Alfalfa Medicago sativa Scientific classification Kingdom: Plantae (unranked): Angiosperms (unranked): Eudicots (unranked): Rosids Order: Fabales Family: Fabaceae Genus: Medicago Species: M. sativa Binomial name Medicago sativa
Medicago sativa subsp. ambigua (Trautv.) Tutin
Medicago sativa subsp. microcarpa Urban
Medicago sativa subsp. sativa L.
Medicago sativa subsp. varia (T. Martyn) Arcang.

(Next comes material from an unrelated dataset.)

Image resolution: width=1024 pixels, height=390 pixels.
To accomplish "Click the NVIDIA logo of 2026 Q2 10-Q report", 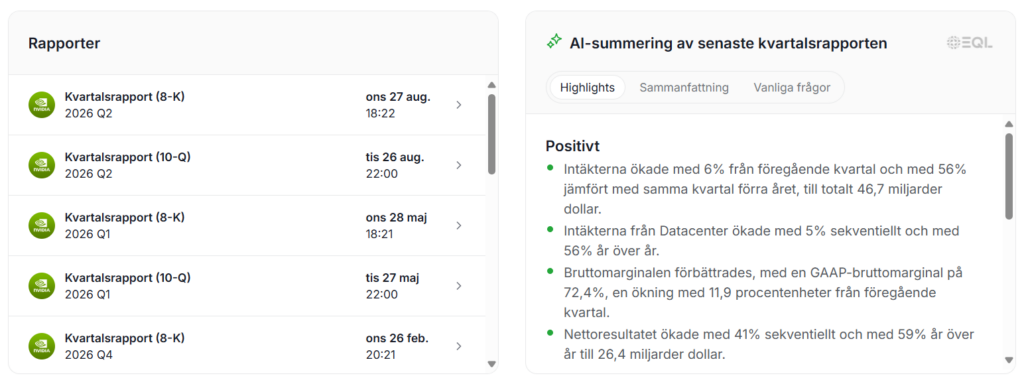I will 42,165.
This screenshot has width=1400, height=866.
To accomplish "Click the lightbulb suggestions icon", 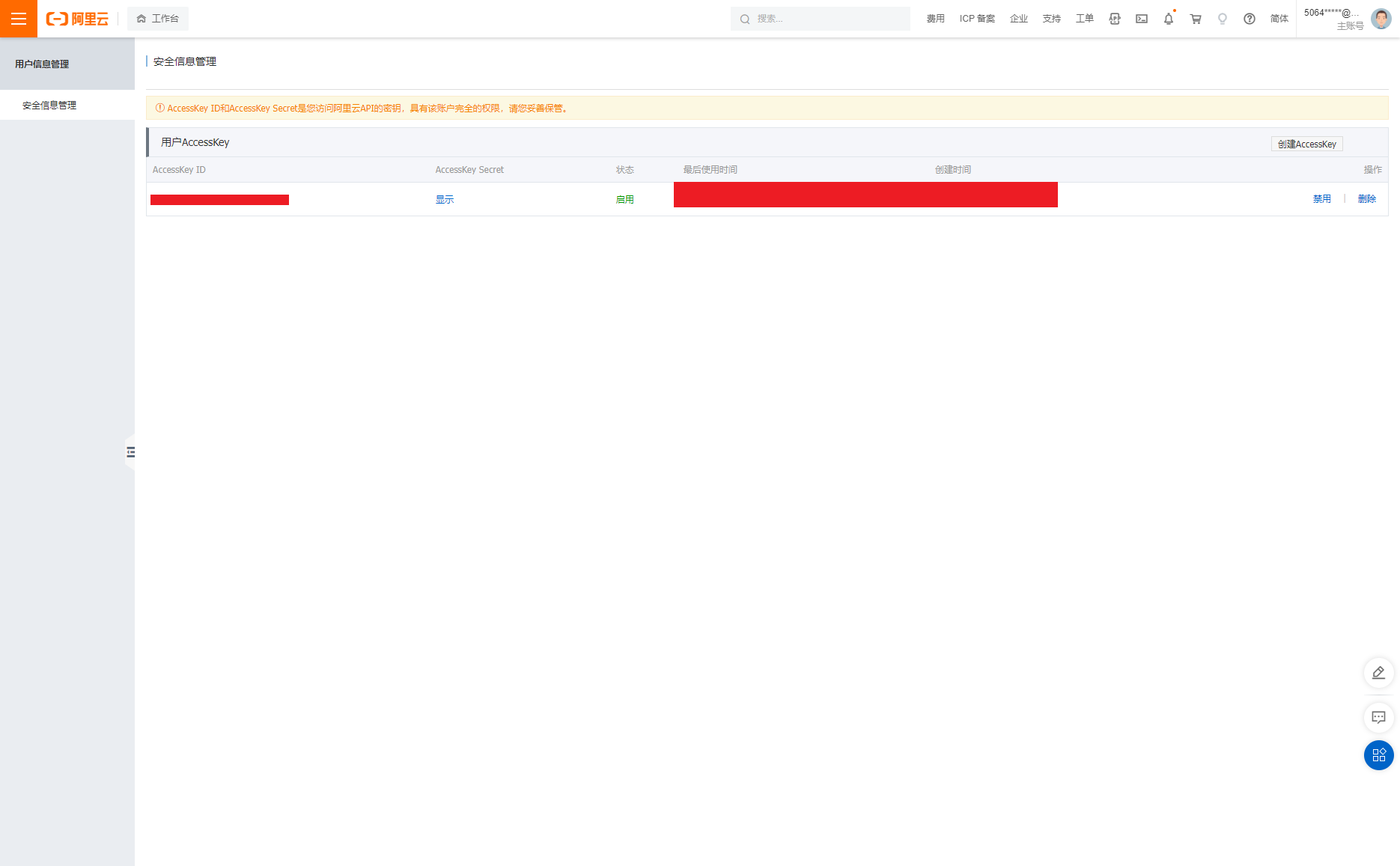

Alfalfa ( //; Medicago sativa) is a flowering plant in the pea family Fabaceae cultivated as an important forage crop in the US, Canada, Argentina, France, Australia, the Middle East, South Africa, and many other countries. It is known as lucerne in the UK, France, Australia, South Africa and New Zealand, and known as lucerne grass in south Asia. It superficially resembles clover, with clusters of small purple flowers.
Alfalfa is a perennial forage legume which normally lives 4–8 years, but can live more than twenty years, depending on variety and climate. The plant grows to a height of up to 1 metre (3 ft), and has a deep root system, sometimes stretching more than 15 metres (49 ft). This makes it very resilient, especially to droughts. It has a tetraploid genome.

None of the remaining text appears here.